- Per David Marcus, 1.7 billion people across the globe lack access to financial services.
- Marcus claims that Facebook can help improve the financial system if regulators let it.
- Despite suffering a massive data breach, Marcus claims Facebook can run a payments network.
- The Facebook executive says the Novi Digital Wallet is ready to launch.
The Head of Facebook’s Financial Division, David Marcus, recently offered his opinions on the ongoing debate about stablecoins, cryptocurrencies, and other digital assets and how they can help improve the financial system. He shared his views by publishing a blog post. In the publication, Marcus said the current financial system is antiquated and not interconnected.
According to him, these traits make the financial system costly and slow. As a result, approximately 1.7 billion people across the globe are unbanked and an even larger number is underserved. Focusing back on the U.S. alone, Marcus said some 62 million people are either unbanked or underbanked. On top of this, the current state of cross-border payments is deplorable, with the average cost per transaction being 6.5%, rather than the proposed Sustainable Development Goal of 3%. Moreover, the time required for end-to-end execution transactions is three days.
The COVID-19 pandemic has fostered the expansion of the digital economy across the globe as it changed how people buy goods and services, and how they interact with businesses in general. On top of this, those in developing economies became increasingly dependent on money from family members working in foreign countries. With this trend set to continue, Marcus believes that it is high time for policymakers and businesses to act quickly and ensure that people are not left behind.
Regulators are Proving Difficult to Work with
While the US financial system is struggling, Marcus claims that regulators are fighting the organizations trying to ease the situation. This approach has placed the U.S. in the backseat, allowing countries like China to spearhead financial innovation. He specifically pointed out that his leadership role at Facebook, during the two years that the company has been building the Novi Wallet, has seen him deal with regulators first-hand.
According to Marcus, the Novi Wallet has the potential to let users and small businesses transfer money domestically and internationally in a quick and affordable fashion.

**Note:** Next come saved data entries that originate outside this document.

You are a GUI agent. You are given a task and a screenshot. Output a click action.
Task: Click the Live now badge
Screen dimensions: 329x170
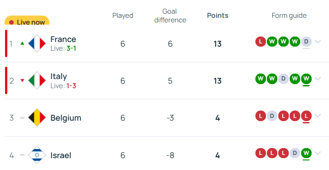coord(27,21)
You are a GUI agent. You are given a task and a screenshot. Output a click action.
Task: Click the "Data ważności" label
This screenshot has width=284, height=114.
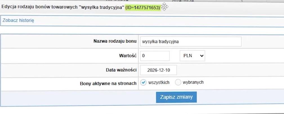[x=121, y=70]
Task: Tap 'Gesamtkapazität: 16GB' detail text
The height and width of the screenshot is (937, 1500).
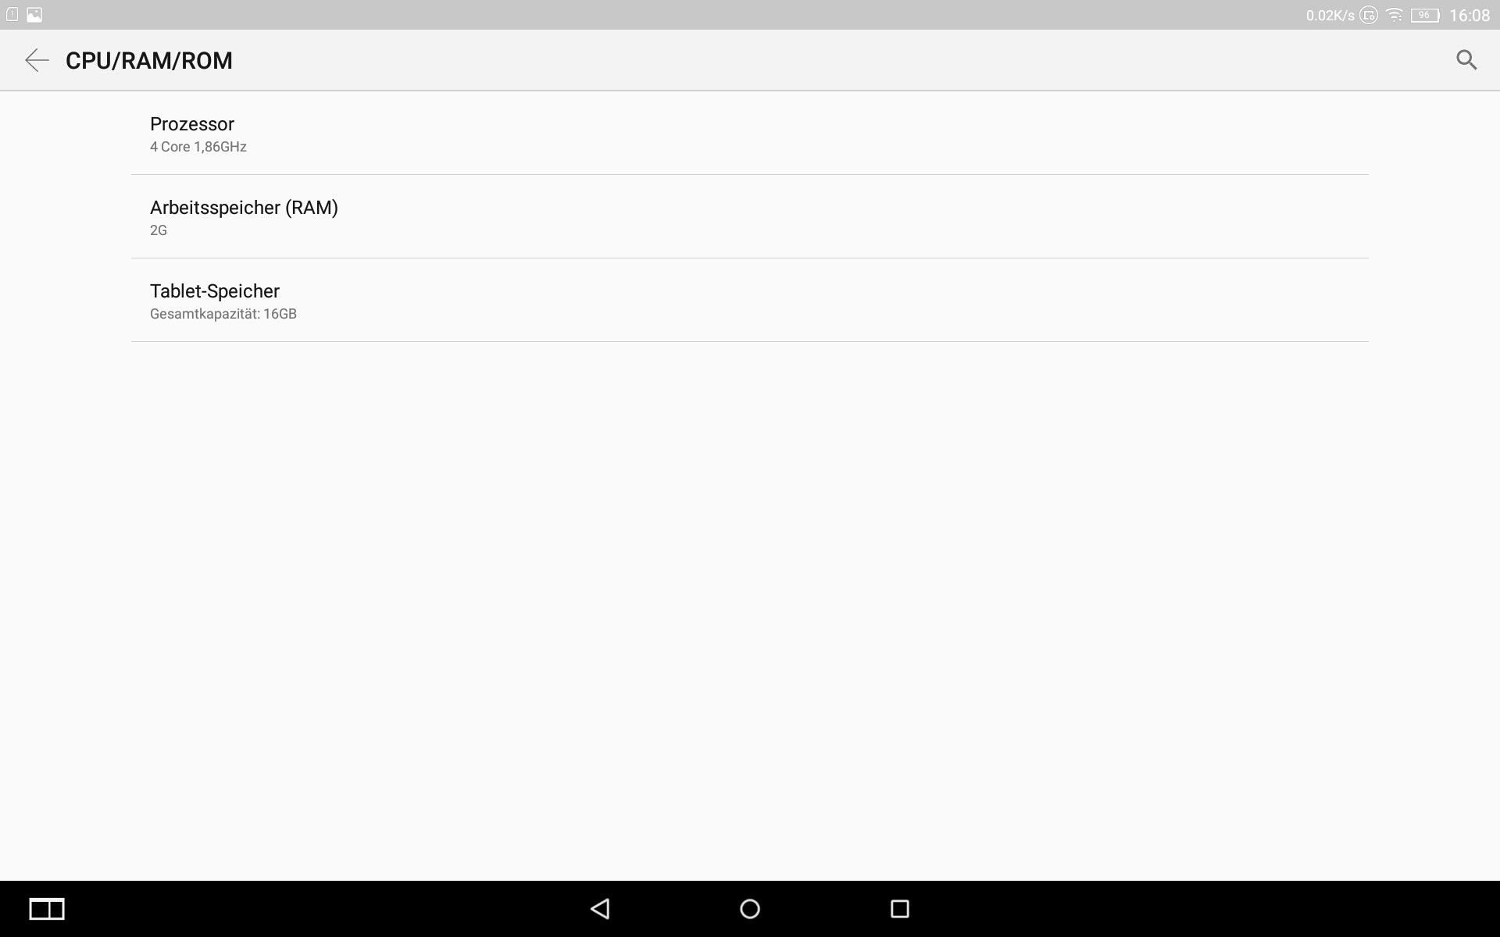Action: tap(223, 314)
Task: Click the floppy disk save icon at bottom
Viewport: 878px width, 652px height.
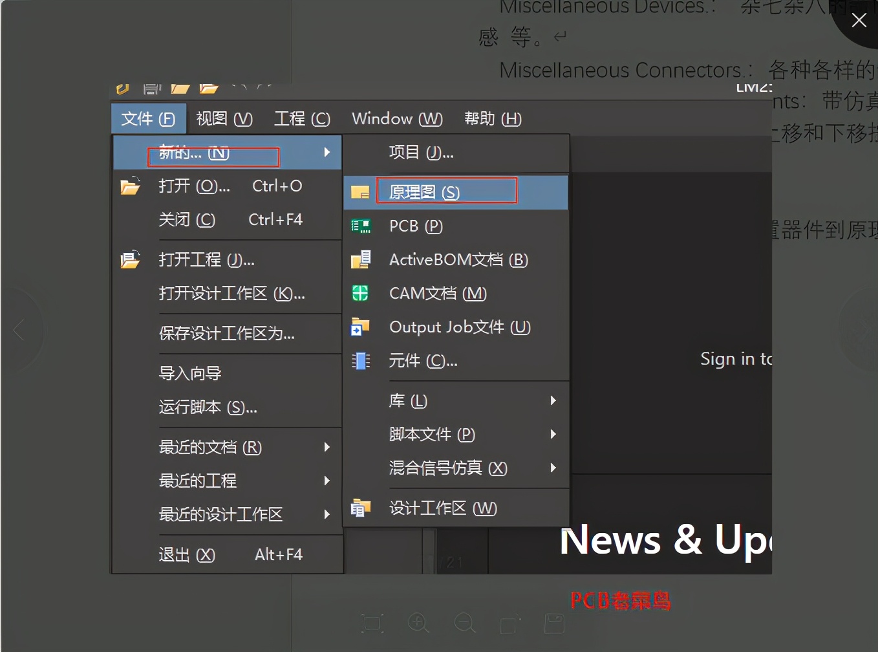Action: pyautogui.click(x=554, y=623)
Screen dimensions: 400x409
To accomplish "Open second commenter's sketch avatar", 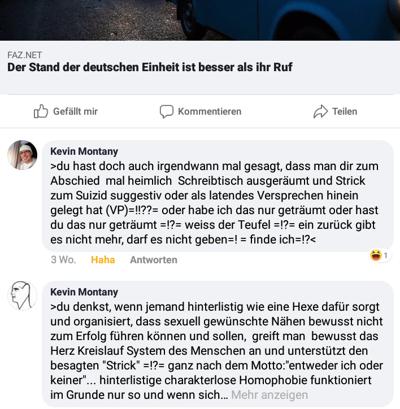I will coord(22,296).
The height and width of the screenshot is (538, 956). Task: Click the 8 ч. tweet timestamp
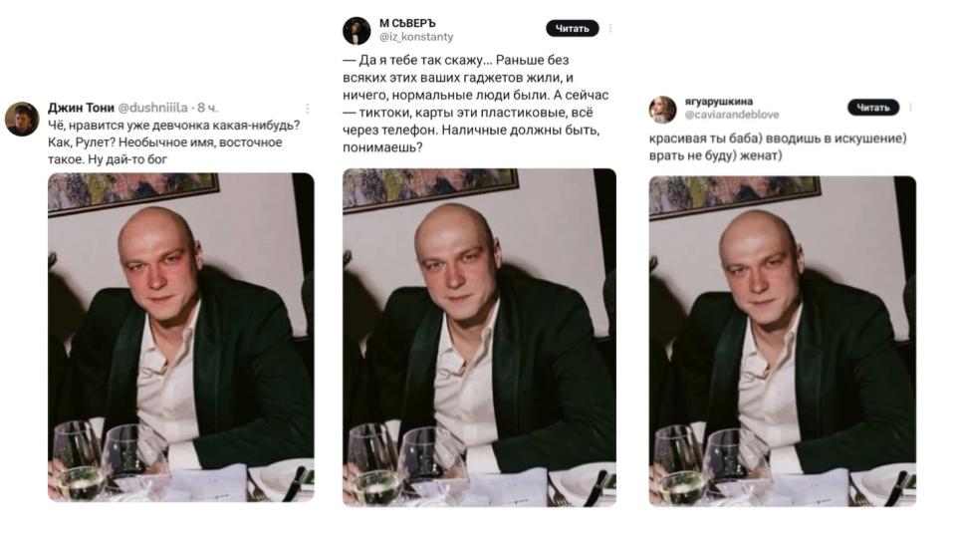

He added that the wallet is ready to enter the market as the project has already secured all the relevant licenses and approvals for nearly every U.S. state.
However, the wallet can only launch on Diem, formerly named Libra. This has proven to be a problem for the project because regulators have refused to budge, despite the Diem Association addressing each of the valid concerns. Marcus noted that the primary concern of many financial watchdogs is that Facebook is a member of the Diem Association.
Regulators Should Loosen Their Grip on Facebook
Defending Facebook, Marcus acknowledged that the company has had its flaws in the past. However, it now has a solution that can transform the global financial system. In explaining why he has so much faith in Facebook, he said that the firm has operated Facebook Payments since 2009. With the payment system recording a transaction volume of $100 billion in the last four quarters, Marcus believes it is very capable of taking part in the mainstream financial industry.
Marcus believes that Facebook deserves a fair chance because it can, and should, play a key role in improving the unacceptable state of affairs that has persisted for too many people for too long. Marcus further noted that, traditionally, the American way to do this has been by enabling more competition and innovation to break the stalemate of decades of stagnation.
Apart from fighting for Facebook, the executive emphasized that the U.S. dollar is facing challenges like never before. To this end, regulators should work with leading tech companies to come up with solutions that will help the U.S. economy win the war being waged against its interests.
On The Flipside
- While Facebook’s offering seems flawless, it is worth noting that the company suffered a data breach that saw the personal information of 553 million people published on a hacking forum. The company denied any wrongdoing and claimed the data was obtained from publicly available information on its site.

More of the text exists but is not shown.